Ne İsteniyor: Refik Anadol hakkındaki metnin "1985 yılında İstanbul’da" sözlerinin geçtiği yerden başlayıp "bir eleştiri olmayacaktır." sözlerinden sonra biten bölümünü yeniden yazın. Yazarken "İstanbul’da" ifadesini "İzmir’de" olarak değiştirin.

Verilen Metin:

----------------

Refik Anadol: Yapay Zeka, Mimari ve Sanatın Buluşturucusu
  1. Anasayfa
  2. Sanat

Refik Anadol: Yapay Zeka, Mimari ve Sanatın Buluşturucusu

0
Reklam Sponsoru

Yapay zeka ve sanatı bir arada görmek, tabanında mimariyi ve materyal olarak da ışığı kullanmak, eserlere özel müziklerle de eserleri taçlandırmak Refik Anadol’un yaptığı işlerin kısacası özeti olabilir. Ancak eserleri daha iyi anlamak ve estetik görüntüsünden çok arka planında neler olduğunu da bilmek eserlerin kıymetini artırmaktadır. Refik Anadol’u tanımıyorsanız tanımak, yaptığı işi daha iyi anlamak, mimari ve yapay zeka arasındaki ilişkiyi öğrenmek için yazının devamını okuyabilirsiniz.

Refik Anadol Kimdir?

Refik Anadol

1985 yılında İstanbul’da doğan Refik Anadol, küçüklüğünden beri bilgisayara, bilgisayar oyunlarına, sinemaya ve teknolojiye ilgi duymaktadır. Bu nedenle ilk bilgisayarına 8 yaşında sahip olması ise tesadüf değildir. O yaşlarından itibaren bilgisayar oyunları oynayan Anadol’a göre oyunlardaki mekanlar oyun yaratıcılarının hayal güçlerinden ortaya çıktığı için ”Her oyun bir tasarımdır, sanattır.” Oyunlara bu gözle bakan Anadol’un yaptığı işi ”Sanat bu işin neresinde?’‘ diyerek eleştirmek doğru bir eleştiri olmayacaktır.

Lisans eğitimini İstanbul Bilgi Üniversitesinde Fotoğraf ve Video bölümünde yapan Anadol, Ardından İstanbul Bilgi Üniversitesinde Görsel İletişim Tasarımı ve UCLA’da Design Media Arts konularında yüksek lisansını tamamlamıştır. Şimdilerde ise UCLA’da Tasarım Medya Sanatlarında bölümünde öğretim üyeliği yapmaktadır. Okulu ile aynı şehirde olan Los Angeles’da 10 ayrı ülkeden 14 kişilik bir ekiple çalışmaktadır.

Medya sanatçısı ve aynı zamanda yönetmen olan Anadol, son 5 yıldır binalara rüya göstermek üzerine çalışmakta, son 6 yıldır ise halka açık eserler ile yapay zeka ve dijital sanatı harmanlamaktadır. Eserlerinde mimariyi bir canvas olarak kullanan Anadol, halka açık mekânlarda canlı ve sesli performanslar ile her yaştan, cinsiyetten, ırktan insana hitap edebilecek olan geleceğin sanatını şimdiden izleyicilere sunmaktadır. Aynı zamanda eserlerinde yapay zekadan çok sinemayı ilham olarak alan Anadol, geleceğin sinemasını da şimdilerde yaptığını söylemektedir. Bu eserlerde ortak kaygısı ise ışığın materyal olarak kullanımıdır.

----------------

Veriler:
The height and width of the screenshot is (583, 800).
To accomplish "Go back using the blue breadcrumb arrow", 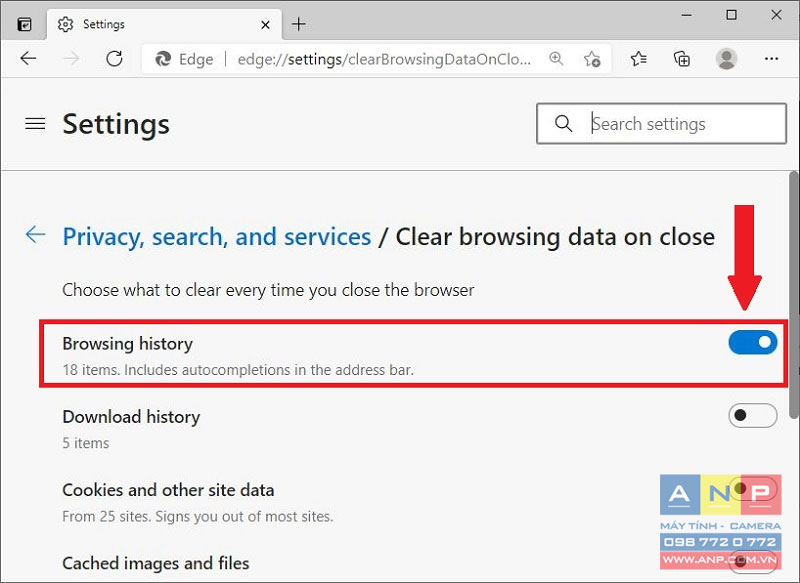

----------------

Beklenen Cevap:
1985 yılında İzmir’de doğan Refik Anadol, küçüklüğünden beri bilgisayara, bilgisayar oyunlarına, sinemaya ve teknolojiye ilgi duymaktadır. Bu nedenle ilk bilgisayarına 8 yaşında sahip olması ise tesadüf değildir. O yaşlarından itibaren bilgisayar oyunları oynayan Anadol’a göre oyunlardaki mekanlar oyun yaratıcılarının hayal güçlerinden ortaya çıktığı için ”Her oyun bir tasarımdır, sanattır.” Oyunlara bu gözle bakan Anadol’un yaptığı işi ”Sanat bu işin neresinde?’‘ diyerek eleştirmek doğru bir eleştiri olmayacaktır.